I’ve been known to get emotional at the movies, but it’s been since Alien that I’ve been as broken down emotionally as I was today by The Imitation Game.
Alan Turing not only made fundamental contributions to the mathematical foundations of modern computing, he also formulated an inspirational goal for machine intelligence. Known as the Turing Test, it proposes that if a human communicating through a neutral interface (such as a teletype) can’t distinguish the responses of a human from those of a machine, then the intelligence of the machine must be considered to be comparable to a human’s.
My father, Karl Balke, was one of the men that plowed the field cleared by Turing and others. As he described the think-tank at Los Alamos, the researchers brought every intellectual discipline to bear on the problem of transforming logic gates (capable only of representing “on” and “off” with their output) into systems that could perform complex computations. Their research was not limited to machine design. Languages had to be developed that would allow human goals to be expressed as programs that the machines could execute.
In the early stages of language development, competing proposals shifted the burden of intelligibility between human and machine. The programming languages that we have today reflect the conclusion of that research: most computer programs are simply algorithms for transforming data. The machine has absolutely no comprehension of the purpose of the program, and so cannot adapt the program when changes in social or economic conditions undermine the assumptions that held at the time of its writing.
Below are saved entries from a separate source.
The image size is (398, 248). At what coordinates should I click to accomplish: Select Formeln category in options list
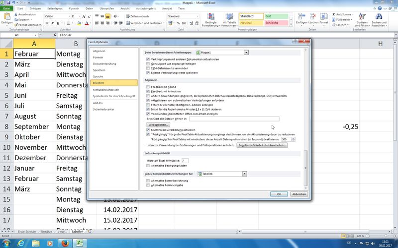tap(99, 58)
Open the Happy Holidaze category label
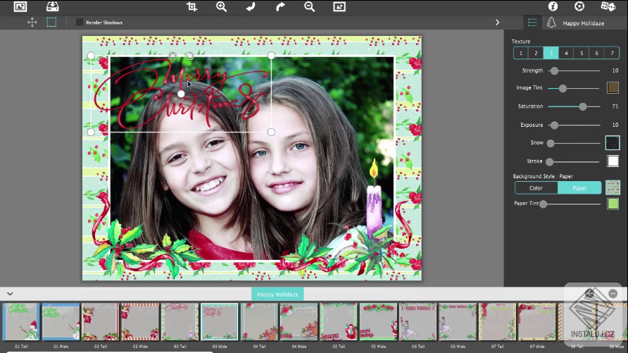The width and height of the screenshot is (628, 353). point(277,294)
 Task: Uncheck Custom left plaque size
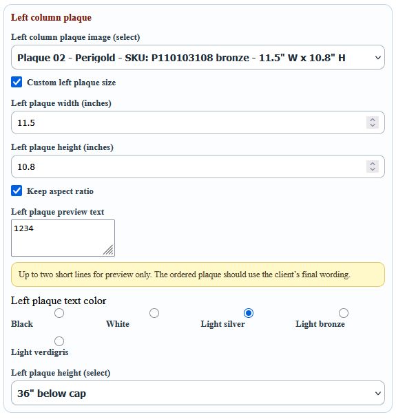[x=17, y=82]
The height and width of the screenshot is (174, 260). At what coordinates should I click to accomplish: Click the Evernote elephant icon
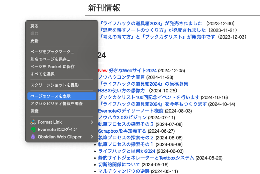point(33,129)
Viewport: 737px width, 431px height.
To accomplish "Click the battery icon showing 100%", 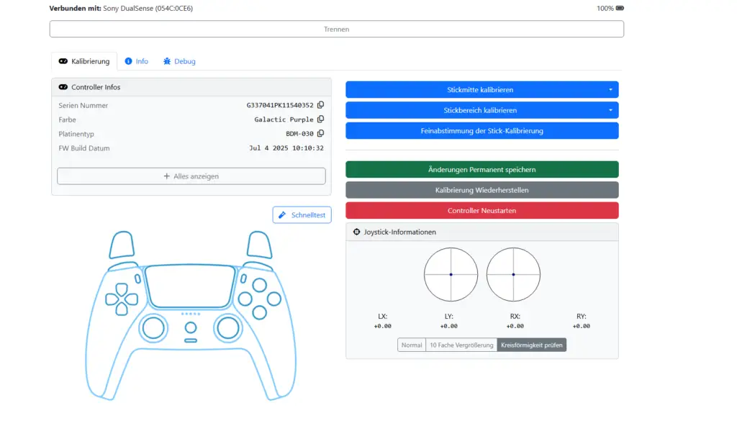I will click(620, 9).
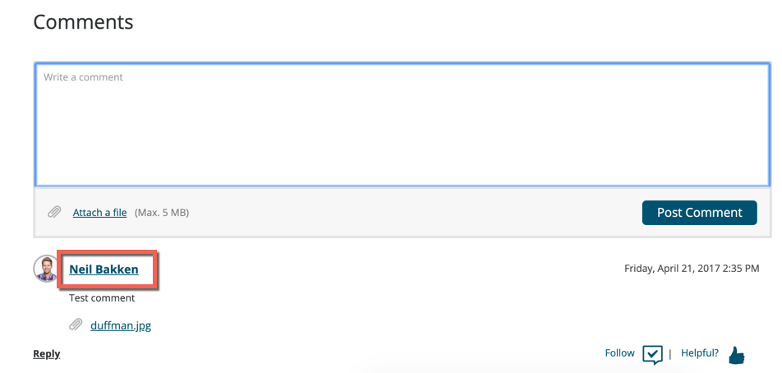Click the Follow speech bubble checkmark icon

pos(652,355)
It is left to the “maintenance” programmer to accomplish that adaptation. (Today, most in the field recognize that maintenance is far more difficult than writing the original program, mostly because very few organizations document the original assumptions.)
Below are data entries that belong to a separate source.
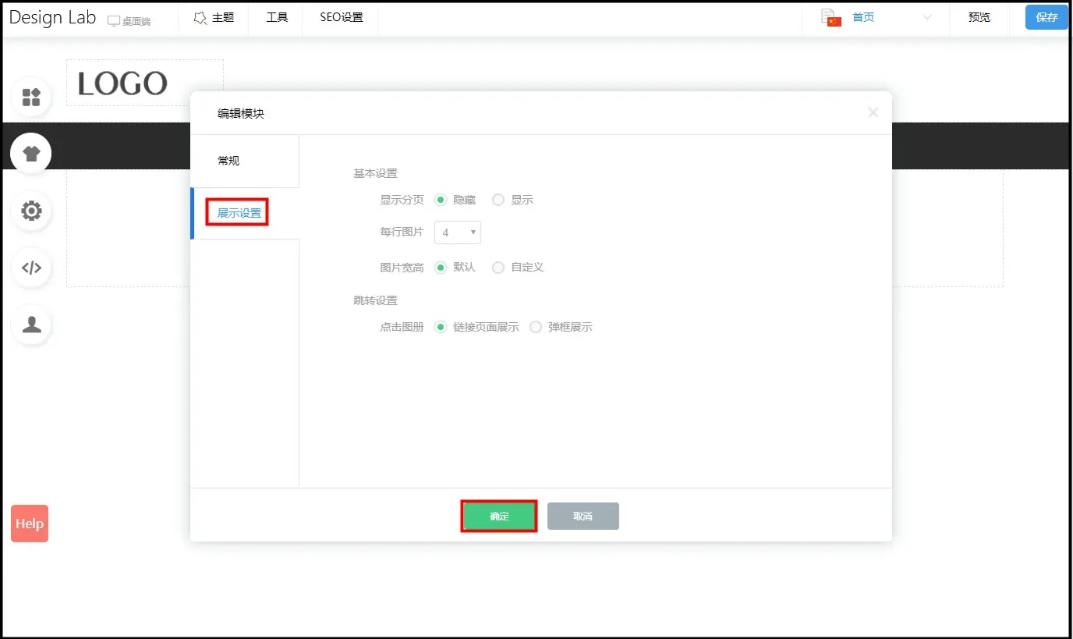This screenshot has height=639, width=1073.
Task: Click the page icon with Chinese flag
Action: [831, 18]
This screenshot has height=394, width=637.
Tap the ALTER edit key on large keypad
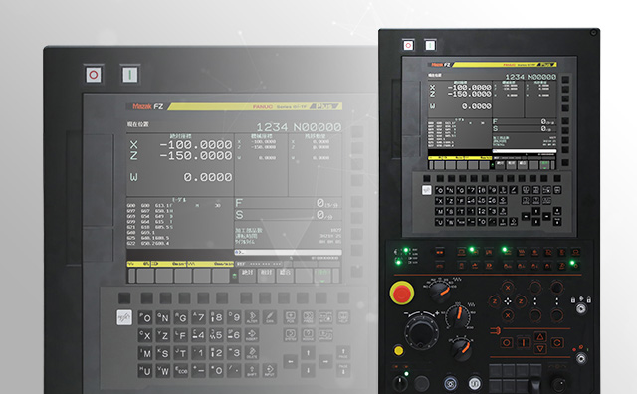click(x=252, y=317)
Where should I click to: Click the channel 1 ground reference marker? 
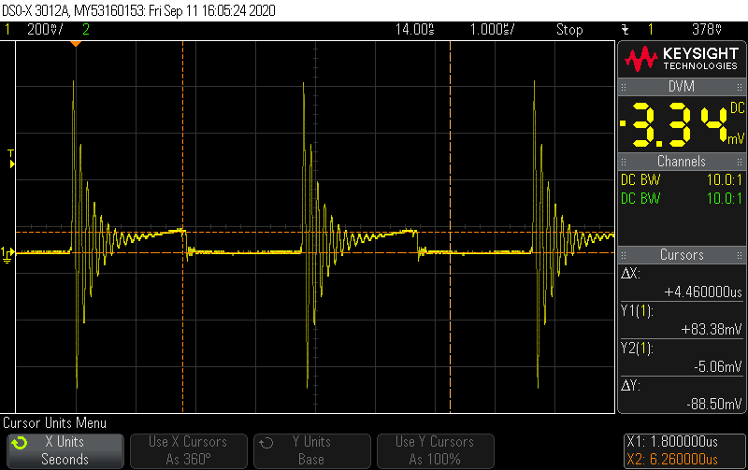[x=7, y=255]
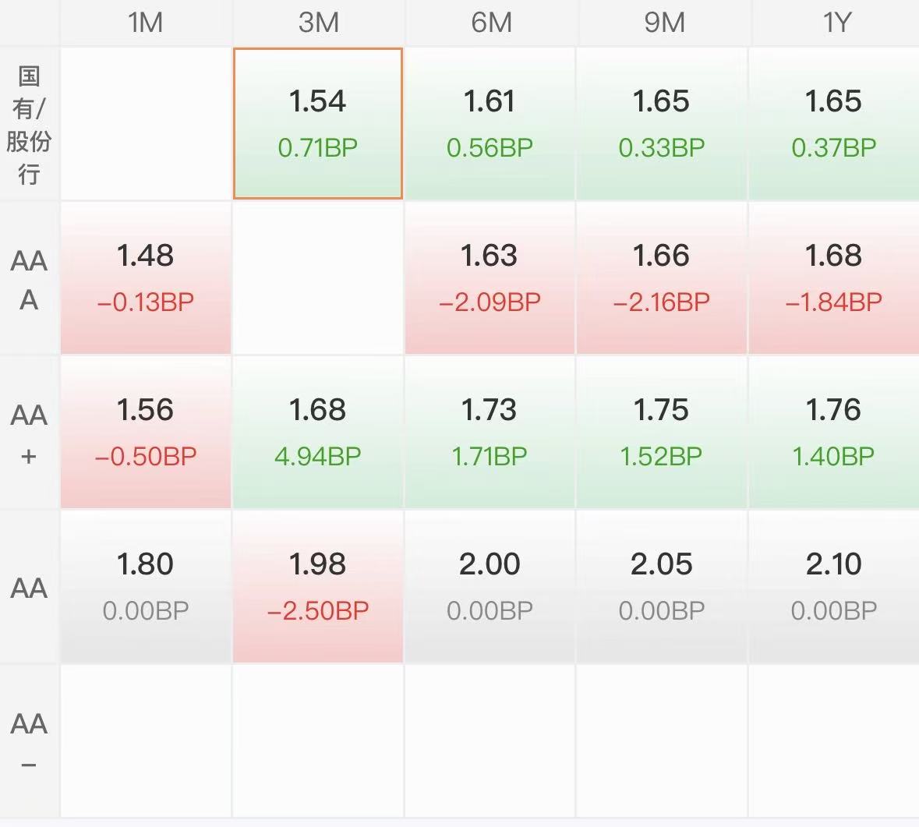Screen dimensions: 919x827
Task: Select the AA 6M cell showing 2.00
Action: tap(490, 587)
I believe that my father’s intellectual struggle left him deeply sensitive to the human implications of computing. As I child, I grew up listening to case studies of business operations that came to a grinding halt because the forms generated by the computers were re-organized to suit the capabilities of relatively primitive print drivers, rather than maintaining the layout familiar to the employees. People just couldn’t find the information that they needed. Worse were the stories of the destruction of sophisticated planning systems implemented by human methods. When automation was mandated, the manual procedures were simply too difficult to describe using the programming languages of the day. The only path to automation was to discard the manual methods, which could cripple production.
Turing confronted this contradiction in the ultimate degree after building a machine to break the Nazi’s method for secret communications, known as “Enigma.” If the achievement was to have sustained utility, the Allies’ knowledge of Axis military planning had to be limited: otherwise the Nazis would realize that Enigma had been defeated, and develop a better encryption method. As a consequence, most Allied warriors and civilians facing Nazi assault did so without benefit of the intelligence known to Turing and his team.
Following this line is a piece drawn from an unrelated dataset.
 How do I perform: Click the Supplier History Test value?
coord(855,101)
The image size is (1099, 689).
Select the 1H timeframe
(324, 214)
While the point is not made obvious, the movie illuminates the personal history that conditioned Turing for his accomplishments. Isolated psychologically from his peers – both by the social stigma of his homosexuality and by what today might be diagnosed as autism or Asperger’s syndrome – Turing was confronted from an early age by the question of what it meant to be human. Was it only the degree of his intelligence that distinguished him from his peers? Or was his intelligence tied to deviant – if not monstrous – behavior? My belief is that these questions were critical motivations for Turing’s drive to understand and simulate intelligence.
That parallels the experience of my father, burdened by his own psychological demons, but also critically concerned that artificial intelligence answer to the authentic needs of the people it empowered. That belief led him to devote most of his life to creation of a universal graphical notation for representation of the operation of systems of:
- arbitrary collections of people and machines,
- following programs written in diverse languages.
That technology, now known as Diagrammatic Programming, was recognized by some as the only provably sufficient method for systems analysis. Unfortunately, by the time it was refined through application, the economics of the software industry had shifted to entertainment and the world-wide web. Engineering was often an after-thought: what was important was to get an application to the market, structured so that it held users captive to future improvements. Raw energy and the volume of code generated became the industry’s management metrics.
The personality traits that allowed Turing to build his thinking machines ultimately cost him the opportunity to explore their application. He was exposed as a “deviant” and drummed out of academia. Accepting a course of chemical castration that would allow him to continue his work privately, he committed suicide after a year, perhaps because he discovered that the side-effects made work impossible.
My father was afflicted by childhood polio, and has been isolated for years from his peer group by degenerative neuropathy in his legs.
While my empathy for both of these brilliant men was a trigger for the sadness that overwhelmed me as the final credits rolled, the stories touch a deeper chord. Both were denied the just fruits of their labor by preconceived notions of what it means to be human: Turing because he thought and behaved differently, my father because he attempted the difficult task of breaking down the tribal barriers defined by the languages that separate us.
So what lesson am I to draw from that, as I struggle to prove the truth of the power that comes from a surrender to the purposes of divine love? Is social rejection inevitable when we surrender what others consider to be “humanity”?
Is that not what condemned Jesus of Nazareth? His renunciation of violence and self-seeking? His refusal to fear death?